┏━━
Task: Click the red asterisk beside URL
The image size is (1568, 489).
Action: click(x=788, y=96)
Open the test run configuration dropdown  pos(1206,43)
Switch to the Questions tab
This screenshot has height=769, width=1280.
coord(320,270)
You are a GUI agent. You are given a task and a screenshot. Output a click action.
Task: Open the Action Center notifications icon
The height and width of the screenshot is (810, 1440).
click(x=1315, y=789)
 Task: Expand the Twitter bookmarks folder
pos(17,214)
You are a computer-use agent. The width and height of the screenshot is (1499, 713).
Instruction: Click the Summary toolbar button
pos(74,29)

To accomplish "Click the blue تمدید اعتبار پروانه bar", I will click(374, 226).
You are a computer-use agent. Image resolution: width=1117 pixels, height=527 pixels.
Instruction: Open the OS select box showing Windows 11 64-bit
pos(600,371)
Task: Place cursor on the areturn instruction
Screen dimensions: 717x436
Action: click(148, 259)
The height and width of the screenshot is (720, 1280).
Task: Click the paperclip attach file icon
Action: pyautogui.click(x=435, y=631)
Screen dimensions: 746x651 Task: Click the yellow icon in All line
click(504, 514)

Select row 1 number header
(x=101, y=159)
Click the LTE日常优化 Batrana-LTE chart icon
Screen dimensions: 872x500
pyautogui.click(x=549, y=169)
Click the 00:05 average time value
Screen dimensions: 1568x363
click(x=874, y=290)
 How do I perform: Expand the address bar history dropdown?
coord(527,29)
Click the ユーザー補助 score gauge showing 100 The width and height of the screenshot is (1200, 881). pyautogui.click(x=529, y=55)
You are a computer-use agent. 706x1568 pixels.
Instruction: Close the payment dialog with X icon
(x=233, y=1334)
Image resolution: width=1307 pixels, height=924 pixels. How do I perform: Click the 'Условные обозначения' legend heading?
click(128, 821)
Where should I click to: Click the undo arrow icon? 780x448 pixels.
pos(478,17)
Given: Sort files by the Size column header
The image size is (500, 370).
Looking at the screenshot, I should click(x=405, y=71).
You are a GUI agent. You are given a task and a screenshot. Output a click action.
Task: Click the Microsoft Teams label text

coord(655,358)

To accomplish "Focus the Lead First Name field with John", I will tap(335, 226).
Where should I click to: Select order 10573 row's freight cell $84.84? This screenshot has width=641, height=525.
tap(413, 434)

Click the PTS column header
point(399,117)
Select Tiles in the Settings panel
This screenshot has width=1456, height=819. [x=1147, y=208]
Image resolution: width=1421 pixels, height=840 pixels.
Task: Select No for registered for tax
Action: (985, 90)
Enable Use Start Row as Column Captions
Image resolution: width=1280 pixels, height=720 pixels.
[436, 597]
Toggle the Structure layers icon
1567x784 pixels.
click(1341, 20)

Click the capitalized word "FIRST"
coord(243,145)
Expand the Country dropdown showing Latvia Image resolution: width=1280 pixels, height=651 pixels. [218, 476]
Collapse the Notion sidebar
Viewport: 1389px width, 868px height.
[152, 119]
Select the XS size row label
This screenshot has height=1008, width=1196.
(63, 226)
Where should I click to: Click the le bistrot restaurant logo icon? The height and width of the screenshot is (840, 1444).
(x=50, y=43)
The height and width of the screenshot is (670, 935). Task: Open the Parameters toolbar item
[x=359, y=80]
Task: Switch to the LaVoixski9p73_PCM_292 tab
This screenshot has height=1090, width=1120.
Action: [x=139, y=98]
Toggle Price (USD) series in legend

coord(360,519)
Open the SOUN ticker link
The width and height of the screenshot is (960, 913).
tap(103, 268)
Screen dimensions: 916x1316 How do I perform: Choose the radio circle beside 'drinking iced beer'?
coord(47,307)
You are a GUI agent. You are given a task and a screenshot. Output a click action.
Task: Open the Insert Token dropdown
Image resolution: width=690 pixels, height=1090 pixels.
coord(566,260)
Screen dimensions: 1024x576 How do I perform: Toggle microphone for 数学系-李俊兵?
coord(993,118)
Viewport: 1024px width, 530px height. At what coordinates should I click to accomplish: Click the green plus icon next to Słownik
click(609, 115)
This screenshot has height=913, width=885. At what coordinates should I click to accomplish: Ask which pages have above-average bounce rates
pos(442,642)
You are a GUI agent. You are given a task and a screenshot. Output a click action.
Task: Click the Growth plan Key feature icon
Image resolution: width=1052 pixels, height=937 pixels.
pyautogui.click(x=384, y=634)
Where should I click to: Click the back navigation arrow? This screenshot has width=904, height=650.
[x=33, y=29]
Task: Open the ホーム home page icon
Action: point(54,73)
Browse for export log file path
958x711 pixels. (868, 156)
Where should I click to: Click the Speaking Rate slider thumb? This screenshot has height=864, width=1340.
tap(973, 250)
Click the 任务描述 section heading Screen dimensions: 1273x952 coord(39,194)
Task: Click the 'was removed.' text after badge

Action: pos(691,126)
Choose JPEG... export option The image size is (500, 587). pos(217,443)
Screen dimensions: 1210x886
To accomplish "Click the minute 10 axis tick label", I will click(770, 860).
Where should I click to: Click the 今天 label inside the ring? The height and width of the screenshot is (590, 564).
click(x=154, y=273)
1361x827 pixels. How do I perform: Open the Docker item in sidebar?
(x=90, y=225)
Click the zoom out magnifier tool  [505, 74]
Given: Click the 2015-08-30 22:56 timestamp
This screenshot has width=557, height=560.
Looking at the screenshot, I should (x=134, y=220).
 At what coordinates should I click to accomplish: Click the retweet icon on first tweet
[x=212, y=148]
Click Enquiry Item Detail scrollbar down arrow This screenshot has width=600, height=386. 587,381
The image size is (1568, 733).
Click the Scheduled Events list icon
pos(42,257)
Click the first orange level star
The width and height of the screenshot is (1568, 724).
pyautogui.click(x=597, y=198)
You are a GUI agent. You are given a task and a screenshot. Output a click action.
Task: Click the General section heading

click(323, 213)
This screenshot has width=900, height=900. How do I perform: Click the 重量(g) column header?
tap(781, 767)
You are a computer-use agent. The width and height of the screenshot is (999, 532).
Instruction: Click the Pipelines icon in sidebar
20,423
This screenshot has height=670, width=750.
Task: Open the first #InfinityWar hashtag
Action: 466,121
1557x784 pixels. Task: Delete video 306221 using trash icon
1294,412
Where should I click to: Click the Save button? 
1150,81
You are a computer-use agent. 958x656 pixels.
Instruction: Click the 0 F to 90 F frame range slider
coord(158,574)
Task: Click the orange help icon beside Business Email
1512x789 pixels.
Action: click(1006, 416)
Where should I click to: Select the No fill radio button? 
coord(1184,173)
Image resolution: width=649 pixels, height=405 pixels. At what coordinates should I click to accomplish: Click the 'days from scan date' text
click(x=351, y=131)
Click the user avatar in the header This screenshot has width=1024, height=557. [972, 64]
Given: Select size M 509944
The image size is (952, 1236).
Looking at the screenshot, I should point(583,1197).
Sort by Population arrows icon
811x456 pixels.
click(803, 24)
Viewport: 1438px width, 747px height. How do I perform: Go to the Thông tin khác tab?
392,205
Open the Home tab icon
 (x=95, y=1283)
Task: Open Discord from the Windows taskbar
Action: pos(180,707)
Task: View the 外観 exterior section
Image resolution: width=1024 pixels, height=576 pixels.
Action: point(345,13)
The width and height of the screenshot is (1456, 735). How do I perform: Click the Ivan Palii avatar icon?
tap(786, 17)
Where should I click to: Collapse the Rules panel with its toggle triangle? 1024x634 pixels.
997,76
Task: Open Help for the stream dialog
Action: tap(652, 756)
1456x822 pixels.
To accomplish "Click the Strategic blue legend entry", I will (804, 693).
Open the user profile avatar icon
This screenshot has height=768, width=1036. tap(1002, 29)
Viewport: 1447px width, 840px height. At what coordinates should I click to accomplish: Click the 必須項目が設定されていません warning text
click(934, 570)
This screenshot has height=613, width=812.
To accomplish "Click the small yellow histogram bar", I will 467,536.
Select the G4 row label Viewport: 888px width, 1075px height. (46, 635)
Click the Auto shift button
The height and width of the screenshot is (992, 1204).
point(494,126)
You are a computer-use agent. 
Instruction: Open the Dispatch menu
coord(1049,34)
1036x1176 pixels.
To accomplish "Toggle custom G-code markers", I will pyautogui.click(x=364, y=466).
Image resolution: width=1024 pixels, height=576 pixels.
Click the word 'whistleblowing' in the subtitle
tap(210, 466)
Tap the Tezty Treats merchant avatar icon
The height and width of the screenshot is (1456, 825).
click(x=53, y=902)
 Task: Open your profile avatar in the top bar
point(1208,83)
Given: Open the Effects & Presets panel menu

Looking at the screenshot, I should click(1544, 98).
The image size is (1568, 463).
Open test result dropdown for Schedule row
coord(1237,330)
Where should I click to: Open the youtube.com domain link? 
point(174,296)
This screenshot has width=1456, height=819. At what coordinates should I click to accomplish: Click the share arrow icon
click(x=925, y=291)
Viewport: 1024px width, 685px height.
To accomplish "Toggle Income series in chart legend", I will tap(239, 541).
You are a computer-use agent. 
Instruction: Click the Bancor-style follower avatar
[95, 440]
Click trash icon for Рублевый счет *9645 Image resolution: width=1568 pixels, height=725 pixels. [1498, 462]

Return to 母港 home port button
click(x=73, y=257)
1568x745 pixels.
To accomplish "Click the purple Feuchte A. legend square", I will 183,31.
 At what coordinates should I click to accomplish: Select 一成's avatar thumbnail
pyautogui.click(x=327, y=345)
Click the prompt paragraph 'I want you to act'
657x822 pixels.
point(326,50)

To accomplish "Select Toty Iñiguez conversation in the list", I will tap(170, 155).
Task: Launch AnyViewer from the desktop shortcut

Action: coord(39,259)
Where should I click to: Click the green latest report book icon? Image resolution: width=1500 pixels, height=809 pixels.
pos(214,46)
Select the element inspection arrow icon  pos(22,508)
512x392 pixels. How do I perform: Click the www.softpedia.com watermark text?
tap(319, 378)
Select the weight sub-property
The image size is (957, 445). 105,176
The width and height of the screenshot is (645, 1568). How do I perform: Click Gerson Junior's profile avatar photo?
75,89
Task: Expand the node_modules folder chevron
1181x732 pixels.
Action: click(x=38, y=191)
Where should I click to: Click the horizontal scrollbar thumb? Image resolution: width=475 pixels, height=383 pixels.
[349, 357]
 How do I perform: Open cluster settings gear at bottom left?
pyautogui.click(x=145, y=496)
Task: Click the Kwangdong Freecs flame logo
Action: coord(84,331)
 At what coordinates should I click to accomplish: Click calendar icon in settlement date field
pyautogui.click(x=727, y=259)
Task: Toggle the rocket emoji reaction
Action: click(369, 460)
┗━━
Transcribe only the lines from the beginning of the entries to the line with "Task: Place cursor on the areturn instruction", inclusive, exactly as written.

▶ EXERCISE RESULT:
Task: Click the red asterisk beside URL
The image size is (1568, 489).
Action: click(x=788, y=96)
Open the test run configuration dropdown  pos(1206,43)
Switch to the Questions tab
This screenshot has height=769, width=1280.
coord(320,270)
You are a GUI agent. You are given a task and a screenshot. Output a click action.
Task: Open the Action Center notifications icon
The height and width of the screenshot is (810, 1440).
click(x=1315, y=789)
 Task: Expand the Twitter bookmarks folder
pos(17,214)
You are a computer-use agent. The width and height of the screenshot is (1499, 713).
Instruction: Click the Summary toolbar button
pos(74,29)

To accomplish "Click the blue تمدید اعتبار پروانه bar", I will click(374, 226).
You are a computer-use agent. Image resolution: width=1117 pixels, height=527 pixels.
Instruction: Open the OS select box showing Windows 11 64-bit
pos(600,371)
Task: Place cursor on the areturn instruction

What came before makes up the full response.